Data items
[Start of Attachment]

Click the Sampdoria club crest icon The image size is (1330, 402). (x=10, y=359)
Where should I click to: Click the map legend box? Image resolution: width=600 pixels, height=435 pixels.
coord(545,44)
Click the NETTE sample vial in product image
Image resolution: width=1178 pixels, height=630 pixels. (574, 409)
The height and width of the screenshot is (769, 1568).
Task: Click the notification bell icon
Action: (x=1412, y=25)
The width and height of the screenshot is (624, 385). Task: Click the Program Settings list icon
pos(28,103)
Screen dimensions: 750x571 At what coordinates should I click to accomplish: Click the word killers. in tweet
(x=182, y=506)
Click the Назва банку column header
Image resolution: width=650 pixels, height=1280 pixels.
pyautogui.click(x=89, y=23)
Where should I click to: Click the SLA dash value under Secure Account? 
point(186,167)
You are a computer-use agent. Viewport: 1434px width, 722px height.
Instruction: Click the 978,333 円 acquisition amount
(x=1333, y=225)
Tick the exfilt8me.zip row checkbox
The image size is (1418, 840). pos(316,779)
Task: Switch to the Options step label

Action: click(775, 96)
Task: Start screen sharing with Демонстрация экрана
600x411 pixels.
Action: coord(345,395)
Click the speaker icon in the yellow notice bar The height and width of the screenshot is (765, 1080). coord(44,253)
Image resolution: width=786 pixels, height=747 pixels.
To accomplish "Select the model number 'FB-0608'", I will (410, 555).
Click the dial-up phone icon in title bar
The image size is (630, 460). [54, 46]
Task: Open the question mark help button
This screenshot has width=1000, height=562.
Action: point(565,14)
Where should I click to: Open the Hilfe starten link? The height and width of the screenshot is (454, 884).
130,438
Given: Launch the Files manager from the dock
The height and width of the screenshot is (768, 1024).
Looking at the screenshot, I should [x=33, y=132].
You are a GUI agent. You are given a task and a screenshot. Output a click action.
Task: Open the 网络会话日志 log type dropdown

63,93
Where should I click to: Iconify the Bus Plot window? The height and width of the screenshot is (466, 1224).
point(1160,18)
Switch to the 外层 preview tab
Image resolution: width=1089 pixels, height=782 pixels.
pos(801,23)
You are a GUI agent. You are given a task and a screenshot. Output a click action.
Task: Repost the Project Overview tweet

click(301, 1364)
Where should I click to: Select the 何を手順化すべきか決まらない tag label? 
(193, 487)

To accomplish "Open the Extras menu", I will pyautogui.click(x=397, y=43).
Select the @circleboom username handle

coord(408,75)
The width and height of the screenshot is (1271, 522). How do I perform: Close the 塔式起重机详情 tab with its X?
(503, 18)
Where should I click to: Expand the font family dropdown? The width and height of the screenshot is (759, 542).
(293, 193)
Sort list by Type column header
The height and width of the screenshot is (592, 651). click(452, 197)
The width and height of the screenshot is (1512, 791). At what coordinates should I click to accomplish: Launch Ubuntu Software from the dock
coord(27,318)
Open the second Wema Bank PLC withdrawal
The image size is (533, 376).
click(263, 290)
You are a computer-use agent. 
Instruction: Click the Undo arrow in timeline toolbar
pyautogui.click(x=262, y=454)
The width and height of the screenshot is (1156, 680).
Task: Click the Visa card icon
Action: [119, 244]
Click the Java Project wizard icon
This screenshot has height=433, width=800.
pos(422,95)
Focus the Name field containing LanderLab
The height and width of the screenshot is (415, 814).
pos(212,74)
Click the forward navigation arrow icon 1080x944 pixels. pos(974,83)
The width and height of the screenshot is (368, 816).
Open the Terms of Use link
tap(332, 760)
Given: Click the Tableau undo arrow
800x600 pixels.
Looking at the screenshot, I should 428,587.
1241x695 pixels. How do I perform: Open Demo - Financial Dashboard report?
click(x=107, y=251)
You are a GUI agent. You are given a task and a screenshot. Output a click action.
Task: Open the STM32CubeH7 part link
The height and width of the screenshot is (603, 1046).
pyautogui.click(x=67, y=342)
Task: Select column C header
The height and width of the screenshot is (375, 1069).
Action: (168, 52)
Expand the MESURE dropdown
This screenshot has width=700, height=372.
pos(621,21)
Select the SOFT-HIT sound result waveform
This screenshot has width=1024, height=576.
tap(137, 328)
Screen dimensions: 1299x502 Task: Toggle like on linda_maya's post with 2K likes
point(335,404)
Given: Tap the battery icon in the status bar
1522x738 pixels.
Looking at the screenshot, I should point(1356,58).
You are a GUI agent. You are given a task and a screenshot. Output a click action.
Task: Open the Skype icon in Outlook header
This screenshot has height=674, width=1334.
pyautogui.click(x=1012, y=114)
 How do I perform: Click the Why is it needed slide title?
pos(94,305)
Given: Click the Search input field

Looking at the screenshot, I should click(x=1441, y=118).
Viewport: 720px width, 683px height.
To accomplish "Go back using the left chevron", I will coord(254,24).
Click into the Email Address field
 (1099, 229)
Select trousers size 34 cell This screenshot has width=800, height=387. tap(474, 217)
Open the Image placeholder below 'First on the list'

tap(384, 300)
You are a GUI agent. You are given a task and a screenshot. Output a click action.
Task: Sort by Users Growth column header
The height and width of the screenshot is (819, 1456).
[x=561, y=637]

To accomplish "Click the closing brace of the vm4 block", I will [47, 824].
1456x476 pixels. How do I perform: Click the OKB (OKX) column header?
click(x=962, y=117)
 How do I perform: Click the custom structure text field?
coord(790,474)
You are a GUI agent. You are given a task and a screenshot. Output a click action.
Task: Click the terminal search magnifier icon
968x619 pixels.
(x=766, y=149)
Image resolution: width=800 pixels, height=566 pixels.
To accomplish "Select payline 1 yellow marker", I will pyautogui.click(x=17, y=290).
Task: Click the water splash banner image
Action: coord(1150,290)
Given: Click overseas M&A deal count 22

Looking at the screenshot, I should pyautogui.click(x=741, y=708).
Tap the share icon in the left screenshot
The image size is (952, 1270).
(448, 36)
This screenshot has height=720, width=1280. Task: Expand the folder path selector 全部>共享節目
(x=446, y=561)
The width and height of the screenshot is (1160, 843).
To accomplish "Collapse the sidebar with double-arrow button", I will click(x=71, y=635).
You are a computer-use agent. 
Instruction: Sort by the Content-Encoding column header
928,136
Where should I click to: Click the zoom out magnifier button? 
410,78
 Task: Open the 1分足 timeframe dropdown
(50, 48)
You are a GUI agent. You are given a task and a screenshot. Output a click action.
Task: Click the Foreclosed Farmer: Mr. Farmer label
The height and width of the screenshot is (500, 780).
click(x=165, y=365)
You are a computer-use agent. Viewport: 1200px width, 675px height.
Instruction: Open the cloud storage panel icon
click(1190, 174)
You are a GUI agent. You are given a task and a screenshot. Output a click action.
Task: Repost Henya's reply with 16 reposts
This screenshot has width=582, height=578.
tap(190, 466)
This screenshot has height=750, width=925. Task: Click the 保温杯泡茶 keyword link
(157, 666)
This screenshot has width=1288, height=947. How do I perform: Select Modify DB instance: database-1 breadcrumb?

[End of Attachment]

Going back over the entries above, copy word for word every line from the one that has "The width and height of the screenshot is (1271, 522)." on through the one that has "Click the forward".

The width and height of the screenshot is (1271, 522). How do I perform: Close the 塔式起重机详情 tab with its X?
(503, 18)
Where should I click to: Expand the font family dropdown? The width and height of the screenshot is (759, 542).
(293, 193)
Sort list by Type column header
The height and width of the screenshot is (592, 651). click(452, 197)
The width and height of the screenshot is (1512, 791). At what coordinates should I click to accomplish: Launch Ubuntu Software from the dock
coord(27,318)
Open the second Wema Bank PLC withdrawal
The image size is (533, 376).
click(263, 290)
You are a computer-use agent. 
Instruction: Click the Undo arrow in timeline toolbar
pyautogui.click(x=262, y=454)
The width and height of the screenshot is (1156, 680).
Task: Click the Visa card icon
Action: [119, 244]
Click the Java Project wizard icon
This screenshot has height=433, width=800.
pos(422,95)
Focus the Name field containing LanderLab
The height and width of the screenshot is (415, 814).
pos(212,74)
Click the forward navigation arrow icon 1080x944 pixels. pos(974,83)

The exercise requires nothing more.